Report how many lines in the entries below contain the word "should", matching case exactly. Give only the number.

━━━━━━━━━━━━━━━━━━━━

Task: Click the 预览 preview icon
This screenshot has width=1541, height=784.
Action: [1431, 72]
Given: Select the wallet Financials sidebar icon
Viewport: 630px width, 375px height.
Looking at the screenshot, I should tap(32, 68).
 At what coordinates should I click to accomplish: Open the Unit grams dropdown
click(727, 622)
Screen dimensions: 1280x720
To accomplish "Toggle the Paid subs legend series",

━━━━━━━━━━━━━━━━━━━━

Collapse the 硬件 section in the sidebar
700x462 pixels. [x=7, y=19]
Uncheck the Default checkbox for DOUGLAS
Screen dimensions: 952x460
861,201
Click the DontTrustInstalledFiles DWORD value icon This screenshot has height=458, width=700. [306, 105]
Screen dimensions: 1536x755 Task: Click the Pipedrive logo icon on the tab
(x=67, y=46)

━━━━━━━━━━━━━━━━━━━━

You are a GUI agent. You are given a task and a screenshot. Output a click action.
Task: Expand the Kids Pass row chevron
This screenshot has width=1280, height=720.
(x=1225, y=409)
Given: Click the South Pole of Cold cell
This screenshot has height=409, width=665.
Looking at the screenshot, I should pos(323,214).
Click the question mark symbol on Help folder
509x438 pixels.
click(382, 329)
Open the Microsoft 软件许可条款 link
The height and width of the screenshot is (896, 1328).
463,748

━━━━━━━━━━━━━━━━━━━━

RESULT
3